WORK REQUIRED
What is needed is an exact copy of the lines in the listing below, from the one with "362x199 pixels." up to and including the one with "Task: Click the CORP-DC-CA", with no other lines.

DATA
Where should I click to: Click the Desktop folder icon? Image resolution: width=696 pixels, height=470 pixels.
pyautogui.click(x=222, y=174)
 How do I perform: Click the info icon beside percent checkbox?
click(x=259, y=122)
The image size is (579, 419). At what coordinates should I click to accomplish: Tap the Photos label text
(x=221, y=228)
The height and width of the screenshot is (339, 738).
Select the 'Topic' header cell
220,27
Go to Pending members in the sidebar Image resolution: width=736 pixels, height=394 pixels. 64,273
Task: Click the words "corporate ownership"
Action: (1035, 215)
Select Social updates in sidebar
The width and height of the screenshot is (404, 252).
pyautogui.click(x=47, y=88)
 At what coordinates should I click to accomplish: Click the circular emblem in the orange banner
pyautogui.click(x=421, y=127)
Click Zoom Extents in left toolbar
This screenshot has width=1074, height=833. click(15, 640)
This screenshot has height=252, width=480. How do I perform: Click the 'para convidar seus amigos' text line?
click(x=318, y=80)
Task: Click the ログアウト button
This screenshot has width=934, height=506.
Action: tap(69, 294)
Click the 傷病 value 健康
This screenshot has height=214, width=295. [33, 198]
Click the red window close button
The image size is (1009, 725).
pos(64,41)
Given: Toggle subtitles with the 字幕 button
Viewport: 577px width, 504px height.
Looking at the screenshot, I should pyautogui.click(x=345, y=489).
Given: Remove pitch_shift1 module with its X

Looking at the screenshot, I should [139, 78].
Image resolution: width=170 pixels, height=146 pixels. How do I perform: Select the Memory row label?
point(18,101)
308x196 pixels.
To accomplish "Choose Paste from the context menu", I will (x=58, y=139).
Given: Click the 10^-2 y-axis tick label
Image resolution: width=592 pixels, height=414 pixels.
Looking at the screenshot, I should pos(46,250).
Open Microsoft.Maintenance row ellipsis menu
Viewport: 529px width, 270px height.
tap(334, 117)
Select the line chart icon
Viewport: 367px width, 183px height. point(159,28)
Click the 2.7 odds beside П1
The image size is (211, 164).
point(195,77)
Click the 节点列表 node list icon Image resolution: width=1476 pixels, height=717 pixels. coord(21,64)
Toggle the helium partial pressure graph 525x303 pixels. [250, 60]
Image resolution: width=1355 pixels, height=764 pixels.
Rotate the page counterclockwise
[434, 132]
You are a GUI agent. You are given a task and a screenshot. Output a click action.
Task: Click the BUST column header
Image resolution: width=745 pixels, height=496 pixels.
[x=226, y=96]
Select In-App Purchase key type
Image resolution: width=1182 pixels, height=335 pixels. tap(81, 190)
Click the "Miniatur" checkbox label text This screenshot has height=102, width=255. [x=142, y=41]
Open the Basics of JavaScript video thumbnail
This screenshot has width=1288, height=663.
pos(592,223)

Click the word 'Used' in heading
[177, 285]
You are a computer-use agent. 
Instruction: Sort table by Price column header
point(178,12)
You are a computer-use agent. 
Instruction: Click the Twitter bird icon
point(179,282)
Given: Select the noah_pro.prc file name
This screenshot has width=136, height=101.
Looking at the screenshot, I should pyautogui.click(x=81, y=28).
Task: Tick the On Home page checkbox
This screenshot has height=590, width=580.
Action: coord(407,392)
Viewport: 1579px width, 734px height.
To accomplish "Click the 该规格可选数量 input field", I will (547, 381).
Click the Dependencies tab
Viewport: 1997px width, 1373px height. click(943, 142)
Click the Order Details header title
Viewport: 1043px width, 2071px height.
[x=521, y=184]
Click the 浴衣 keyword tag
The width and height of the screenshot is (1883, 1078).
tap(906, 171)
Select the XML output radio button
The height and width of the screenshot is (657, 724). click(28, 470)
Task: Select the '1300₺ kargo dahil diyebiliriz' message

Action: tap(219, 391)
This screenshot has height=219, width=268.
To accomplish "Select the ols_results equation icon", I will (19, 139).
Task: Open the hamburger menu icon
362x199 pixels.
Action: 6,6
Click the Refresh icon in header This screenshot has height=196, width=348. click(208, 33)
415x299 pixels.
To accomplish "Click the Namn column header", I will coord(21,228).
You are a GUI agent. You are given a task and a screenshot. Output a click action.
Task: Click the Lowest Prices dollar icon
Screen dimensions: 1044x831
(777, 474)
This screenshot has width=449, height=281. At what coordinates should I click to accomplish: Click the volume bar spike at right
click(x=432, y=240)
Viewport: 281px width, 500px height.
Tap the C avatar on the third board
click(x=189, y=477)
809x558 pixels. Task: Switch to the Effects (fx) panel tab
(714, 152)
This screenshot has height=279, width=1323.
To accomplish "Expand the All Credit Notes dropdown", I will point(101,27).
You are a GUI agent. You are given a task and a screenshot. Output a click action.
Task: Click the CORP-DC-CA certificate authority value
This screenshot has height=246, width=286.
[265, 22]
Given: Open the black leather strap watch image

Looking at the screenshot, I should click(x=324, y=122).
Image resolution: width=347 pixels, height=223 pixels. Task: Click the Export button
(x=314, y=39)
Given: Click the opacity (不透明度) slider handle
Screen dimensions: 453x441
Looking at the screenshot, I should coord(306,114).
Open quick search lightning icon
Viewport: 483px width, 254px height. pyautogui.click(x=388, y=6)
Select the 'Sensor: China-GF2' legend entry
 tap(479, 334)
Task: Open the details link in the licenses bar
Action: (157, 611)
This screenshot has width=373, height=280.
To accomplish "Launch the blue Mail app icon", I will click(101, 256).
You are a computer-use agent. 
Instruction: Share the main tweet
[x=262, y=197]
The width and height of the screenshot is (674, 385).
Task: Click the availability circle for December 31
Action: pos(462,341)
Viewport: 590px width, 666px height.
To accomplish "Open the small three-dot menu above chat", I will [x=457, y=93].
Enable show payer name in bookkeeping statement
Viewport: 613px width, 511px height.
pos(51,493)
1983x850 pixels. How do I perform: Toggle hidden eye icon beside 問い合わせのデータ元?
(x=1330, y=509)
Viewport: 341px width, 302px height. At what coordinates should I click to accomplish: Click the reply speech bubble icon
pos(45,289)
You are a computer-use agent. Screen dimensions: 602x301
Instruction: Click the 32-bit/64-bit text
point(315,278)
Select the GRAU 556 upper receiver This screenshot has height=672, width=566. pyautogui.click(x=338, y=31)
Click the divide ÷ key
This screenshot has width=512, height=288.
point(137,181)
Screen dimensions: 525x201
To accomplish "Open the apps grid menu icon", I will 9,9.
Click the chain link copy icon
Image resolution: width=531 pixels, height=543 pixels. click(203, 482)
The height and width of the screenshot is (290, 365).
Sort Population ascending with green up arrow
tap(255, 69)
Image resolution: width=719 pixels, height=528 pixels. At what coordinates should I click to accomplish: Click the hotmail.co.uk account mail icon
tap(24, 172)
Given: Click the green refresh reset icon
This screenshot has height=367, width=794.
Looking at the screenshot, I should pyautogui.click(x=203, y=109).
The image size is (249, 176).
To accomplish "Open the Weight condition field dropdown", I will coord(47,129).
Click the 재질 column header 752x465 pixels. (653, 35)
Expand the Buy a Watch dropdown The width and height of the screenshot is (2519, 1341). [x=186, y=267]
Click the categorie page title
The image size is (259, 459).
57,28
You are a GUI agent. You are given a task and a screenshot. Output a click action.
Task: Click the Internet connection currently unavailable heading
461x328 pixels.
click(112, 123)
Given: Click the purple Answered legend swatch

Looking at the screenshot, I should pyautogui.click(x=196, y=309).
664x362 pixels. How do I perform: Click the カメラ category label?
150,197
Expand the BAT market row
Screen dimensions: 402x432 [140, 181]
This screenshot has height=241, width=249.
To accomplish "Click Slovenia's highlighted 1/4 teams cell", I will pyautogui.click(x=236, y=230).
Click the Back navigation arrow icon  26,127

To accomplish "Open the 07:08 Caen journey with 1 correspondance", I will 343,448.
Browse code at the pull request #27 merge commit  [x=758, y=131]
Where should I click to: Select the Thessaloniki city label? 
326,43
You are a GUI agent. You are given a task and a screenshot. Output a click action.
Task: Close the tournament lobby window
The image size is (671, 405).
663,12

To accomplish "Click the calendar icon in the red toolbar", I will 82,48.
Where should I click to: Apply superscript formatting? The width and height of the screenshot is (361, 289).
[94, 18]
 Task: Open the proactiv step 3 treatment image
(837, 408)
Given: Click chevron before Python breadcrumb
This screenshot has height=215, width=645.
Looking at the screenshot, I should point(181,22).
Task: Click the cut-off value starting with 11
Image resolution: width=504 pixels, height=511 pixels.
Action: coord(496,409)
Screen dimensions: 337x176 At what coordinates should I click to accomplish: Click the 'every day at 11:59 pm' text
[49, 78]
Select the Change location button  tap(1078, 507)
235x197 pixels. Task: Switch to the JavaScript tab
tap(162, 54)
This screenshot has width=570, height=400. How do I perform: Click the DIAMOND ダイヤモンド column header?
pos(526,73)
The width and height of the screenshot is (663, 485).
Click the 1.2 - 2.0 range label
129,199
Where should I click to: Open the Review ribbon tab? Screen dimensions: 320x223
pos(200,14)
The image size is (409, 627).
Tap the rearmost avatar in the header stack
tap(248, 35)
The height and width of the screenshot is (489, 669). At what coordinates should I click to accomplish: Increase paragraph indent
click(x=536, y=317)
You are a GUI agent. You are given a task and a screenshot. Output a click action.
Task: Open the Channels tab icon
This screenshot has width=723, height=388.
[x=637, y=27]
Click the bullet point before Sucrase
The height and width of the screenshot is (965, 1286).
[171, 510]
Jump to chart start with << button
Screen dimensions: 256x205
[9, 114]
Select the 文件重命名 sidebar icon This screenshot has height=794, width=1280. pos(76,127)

SOLUTION TO THIS EXERCISE
362x199 pixels.
Action: 6,6
Click the Refresh icon in header This screenshot has height=196, width=348. click(208, 33)
415x299 pixels.
To accomplish "Click the Namn column header", I will coord(21,228).
You are a GUI agent. You are given a task and a screenshot. Output a click action.
Task: Click the Lowest Prices dollar icon
Screen dimensions: 1044x831
(777, 474)
This screenshot has width=449, height=281. At what coordinates should I click to accomplish: Click the volume bar spike at right
click(x=432, y=240)
Viewport: 281px width, 500px height.
Tap the C avatar on the third board
click(x=189, y=477)
809x558 pixels. Task: Switch to the Effects (fx) panel tab
(714, 152)
This screenshot has height=279, width=1323.
To accomplish "Expand the All Credit Notes dropdown", I will point(101,27).
You are a GUI agent. You are given a task and a screenshot. Output a click action.
Task: Click the CORP-DC-CA certificate authority value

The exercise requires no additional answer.